_What needs to be done_: Filter the records below and copy every line containing the word "each".

_Records provided_:
________________________
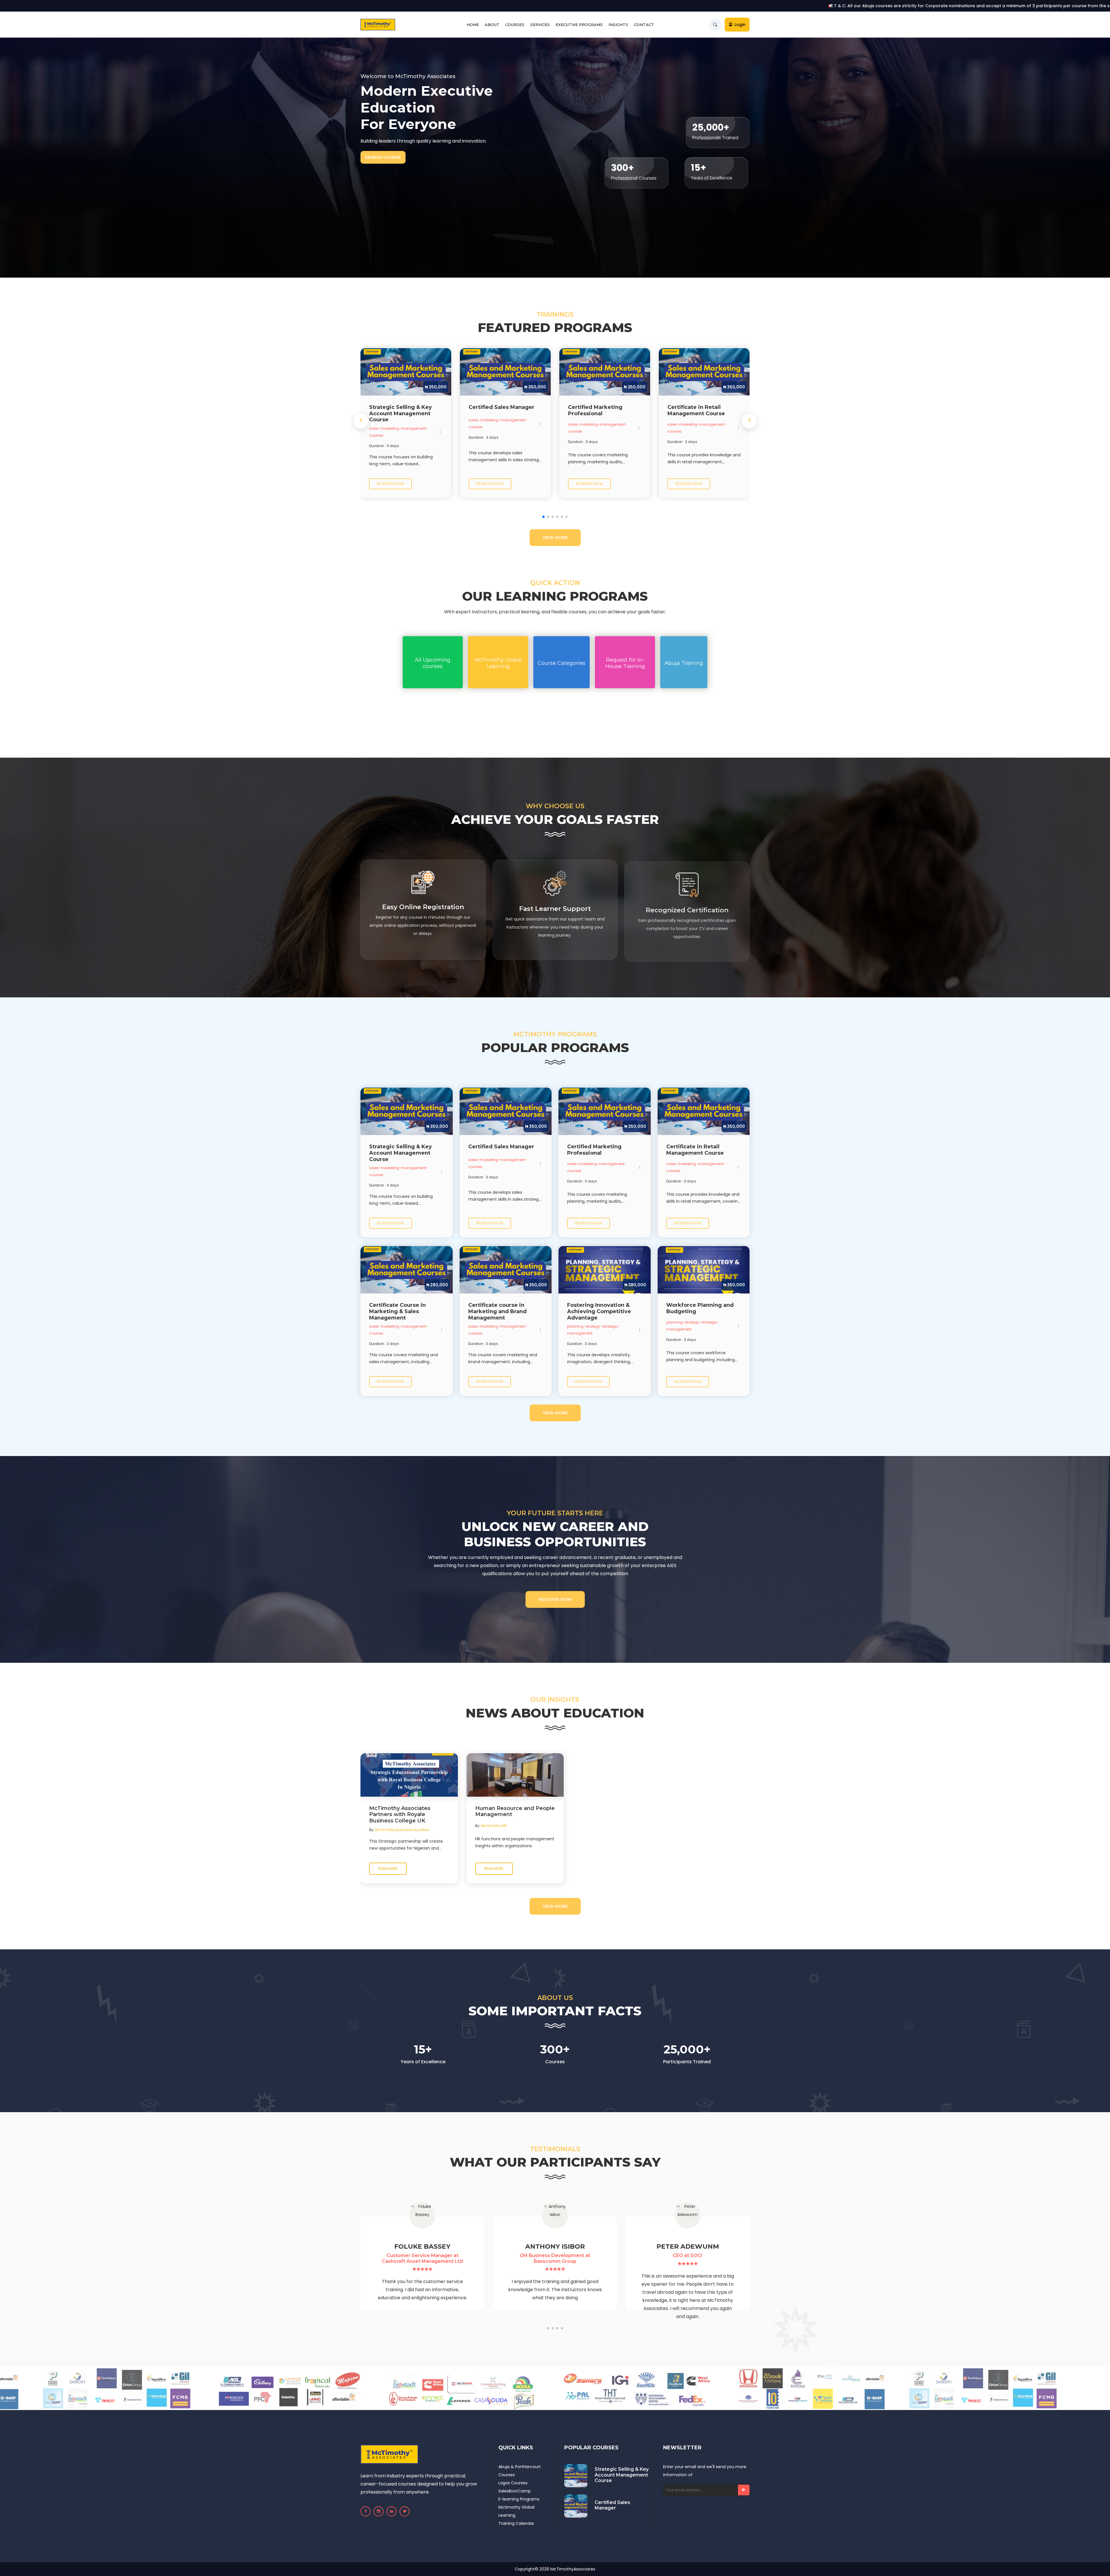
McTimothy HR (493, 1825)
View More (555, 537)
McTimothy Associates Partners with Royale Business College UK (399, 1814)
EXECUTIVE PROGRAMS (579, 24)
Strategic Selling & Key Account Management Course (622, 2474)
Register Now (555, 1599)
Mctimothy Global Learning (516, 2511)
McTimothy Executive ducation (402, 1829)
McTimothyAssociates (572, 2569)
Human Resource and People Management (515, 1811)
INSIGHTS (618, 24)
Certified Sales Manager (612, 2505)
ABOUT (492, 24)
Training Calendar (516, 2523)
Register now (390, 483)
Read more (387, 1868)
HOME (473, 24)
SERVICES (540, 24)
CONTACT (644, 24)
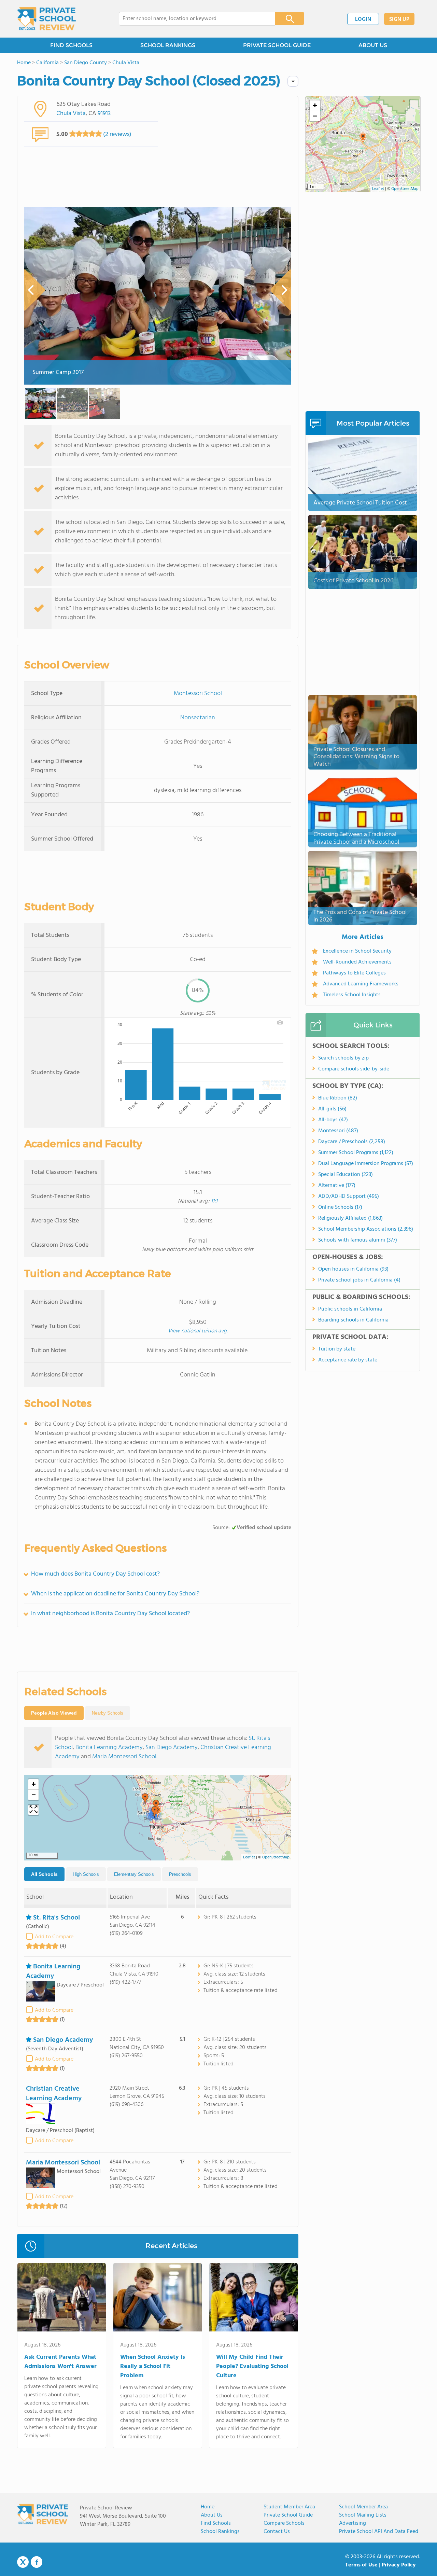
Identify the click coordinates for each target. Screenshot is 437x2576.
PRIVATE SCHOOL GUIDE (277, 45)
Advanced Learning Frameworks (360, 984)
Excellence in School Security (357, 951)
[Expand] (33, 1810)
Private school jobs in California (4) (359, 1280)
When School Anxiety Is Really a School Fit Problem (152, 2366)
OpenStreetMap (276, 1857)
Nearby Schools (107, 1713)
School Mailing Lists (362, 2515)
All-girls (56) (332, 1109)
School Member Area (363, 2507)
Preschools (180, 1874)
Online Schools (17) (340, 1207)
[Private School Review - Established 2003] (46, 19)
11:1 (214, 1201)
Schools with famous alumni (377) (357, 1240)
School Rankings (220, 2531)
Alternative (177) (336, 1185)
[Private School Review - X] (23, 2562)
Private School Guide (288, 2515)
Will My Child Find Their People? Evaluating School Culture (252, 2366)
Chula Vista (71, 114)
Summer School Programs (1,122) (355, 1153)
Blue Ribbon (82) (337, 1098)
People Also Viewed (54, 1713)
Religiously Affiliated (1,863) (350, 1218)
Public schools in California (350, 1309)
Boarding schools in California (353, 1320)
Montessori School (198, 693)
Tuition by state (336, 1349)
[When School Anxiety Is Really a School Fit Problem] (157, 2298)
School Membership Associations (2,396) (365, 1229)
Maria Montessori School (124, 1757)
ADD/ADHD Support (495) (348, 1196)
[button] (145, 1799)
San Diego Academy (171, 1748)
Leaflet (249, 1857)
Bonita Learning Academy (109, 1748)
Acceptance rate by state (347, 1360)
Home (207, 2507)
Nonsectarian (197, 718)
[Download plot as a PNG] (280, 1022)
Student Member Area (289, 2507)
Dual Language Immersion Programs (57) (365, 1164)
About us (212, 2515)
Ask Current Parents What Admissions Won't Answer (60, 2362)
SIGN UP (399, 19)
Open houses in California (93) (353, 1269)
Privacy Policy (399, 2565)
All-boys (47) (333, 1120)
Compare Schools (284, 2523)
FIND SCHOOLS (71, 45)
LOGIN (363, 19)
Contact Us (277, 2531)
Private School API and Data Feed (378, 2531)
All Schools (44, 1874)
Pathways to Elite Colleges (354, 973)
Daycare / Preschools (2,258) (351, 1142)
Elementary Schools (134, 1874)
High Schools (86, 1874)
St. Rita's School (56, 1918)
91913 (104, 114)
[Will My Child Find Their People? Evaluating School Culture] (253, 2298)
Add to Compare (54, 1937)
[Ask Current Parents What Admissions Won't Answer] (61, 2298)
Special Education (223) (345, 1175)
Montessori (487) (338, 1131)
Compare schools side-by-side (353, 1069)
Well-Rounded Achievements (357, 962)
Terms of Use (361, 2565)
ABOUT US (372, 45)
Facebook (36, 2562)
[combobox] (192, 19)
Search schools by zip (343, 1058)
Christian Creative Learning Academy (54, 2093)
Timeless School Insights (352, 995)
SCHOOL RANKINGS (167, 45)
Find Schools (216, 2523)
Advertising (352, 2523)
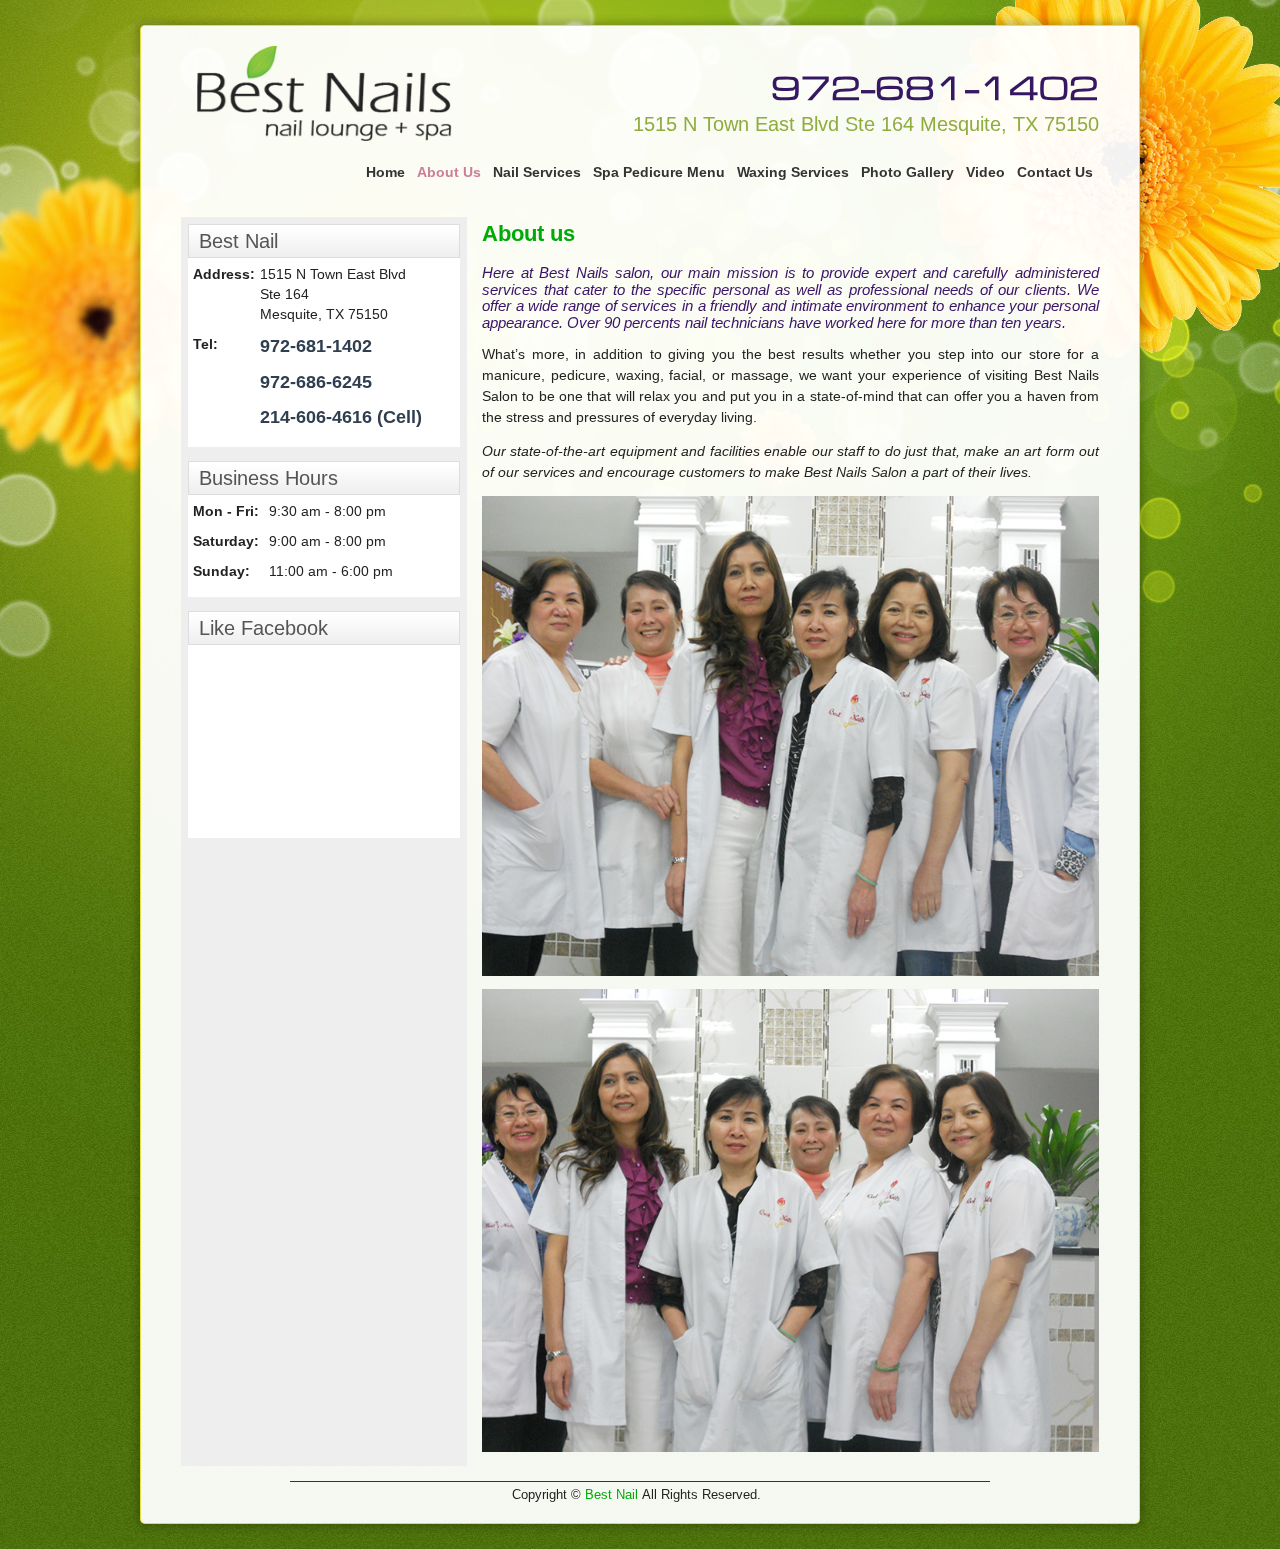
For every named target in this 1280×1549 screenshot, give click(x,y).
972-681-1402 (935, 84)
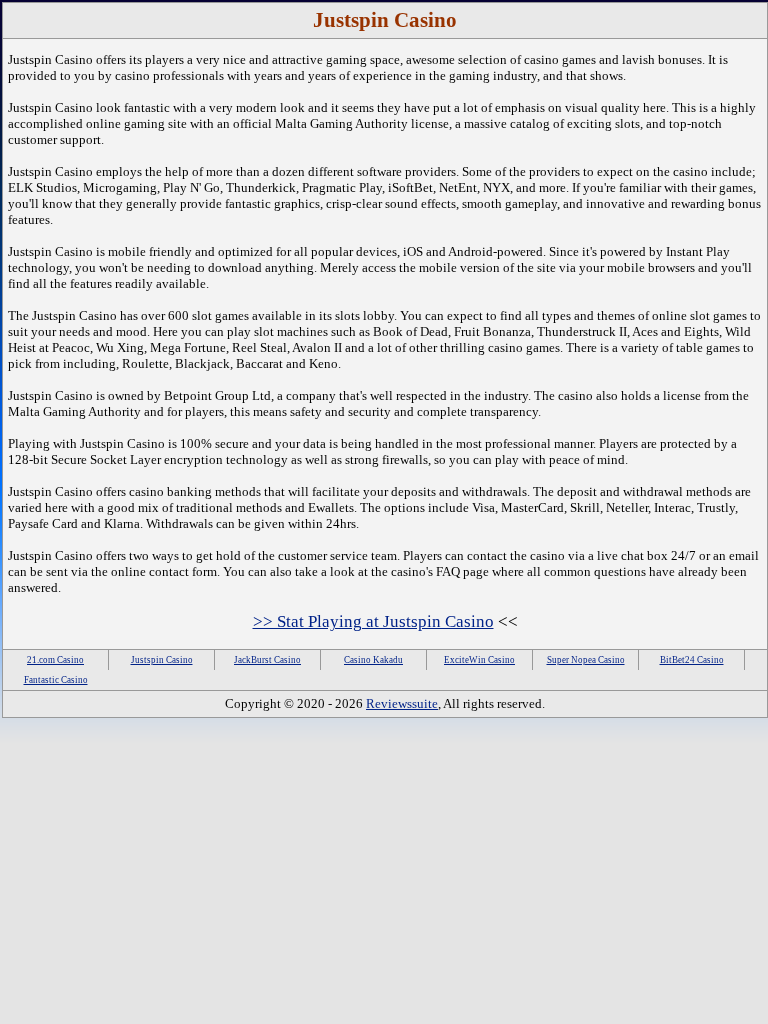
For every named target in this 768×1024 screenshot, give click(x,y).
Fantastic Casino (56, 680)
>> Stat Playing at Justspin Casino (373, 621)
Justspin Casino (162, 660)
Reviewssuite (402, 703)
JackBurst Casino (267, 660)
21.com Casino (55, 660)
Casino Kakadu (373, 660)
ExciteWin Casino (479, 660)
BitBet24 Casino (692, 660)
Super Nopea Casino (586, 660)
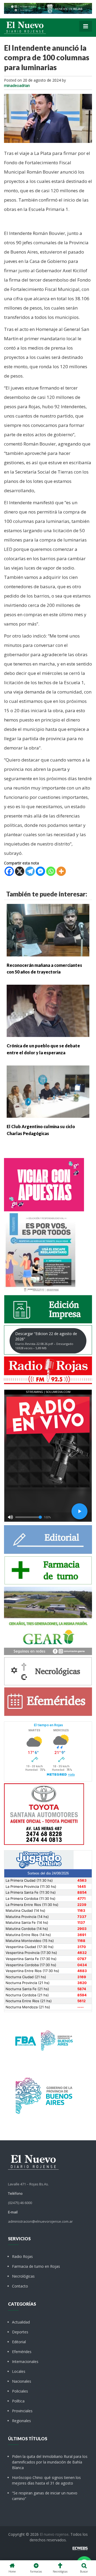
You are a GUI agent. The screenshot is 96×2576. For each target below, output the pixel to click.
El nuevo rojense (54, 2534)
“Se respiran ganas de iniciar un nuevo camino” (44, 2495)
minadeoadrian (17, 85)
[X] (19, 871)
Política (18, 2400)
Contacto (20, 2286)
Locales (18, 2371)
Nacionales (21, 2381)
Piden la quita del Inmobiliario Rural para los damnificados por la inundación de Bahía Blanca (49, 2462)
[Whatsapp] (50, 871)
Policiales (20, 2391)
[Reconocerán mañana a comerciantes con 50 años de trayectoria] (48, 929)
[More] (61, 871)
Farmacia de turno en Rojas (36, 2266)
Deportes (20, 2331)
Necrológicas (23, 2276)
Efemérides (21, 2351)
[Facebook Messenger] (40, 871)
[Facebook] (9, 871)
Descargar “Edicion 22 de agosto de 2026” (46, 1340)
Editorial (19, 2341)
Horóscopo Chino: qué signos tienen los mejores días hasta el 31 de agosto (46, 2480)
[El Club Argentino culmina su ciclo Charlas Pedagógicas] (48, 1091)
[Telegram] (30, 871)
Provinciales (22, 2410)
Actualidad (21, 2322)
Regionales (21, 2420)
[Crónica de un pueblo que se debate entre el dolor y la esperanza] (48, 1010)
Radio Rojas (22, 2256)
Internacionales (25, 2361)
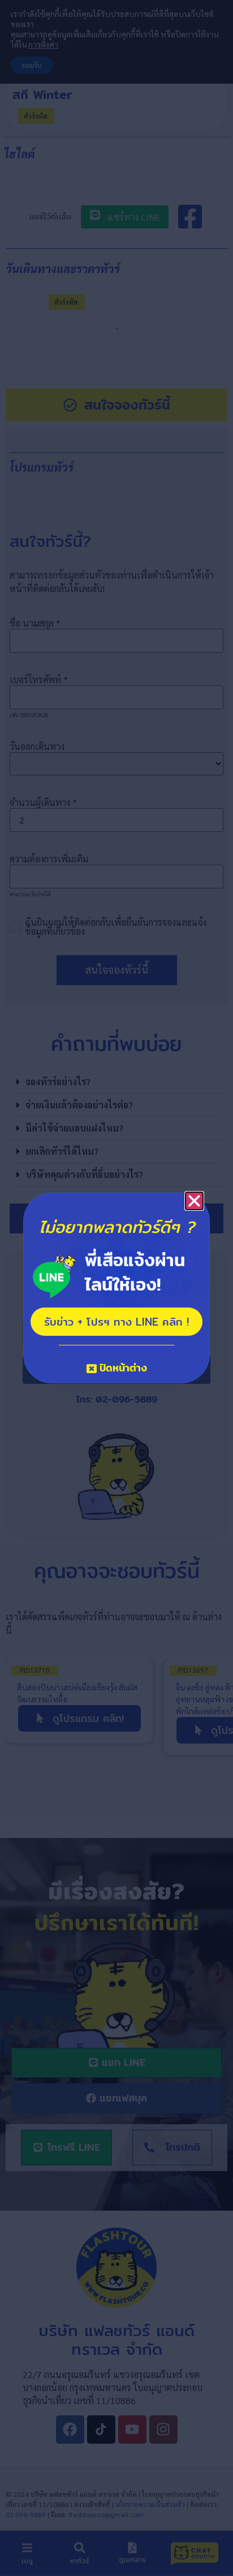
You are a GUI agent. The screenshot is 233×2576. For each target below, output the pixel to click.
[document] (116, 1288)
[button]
________________________
_Response area_:
Identify the click coordinates for each target. Screenshot is 437x2576.
You are a GUI agent. The screenshot is 96×2576. For each target below, output the pixel to click.
You are a GUI agent. The screenshot is 233×2576. For each target below, output the pixel to click.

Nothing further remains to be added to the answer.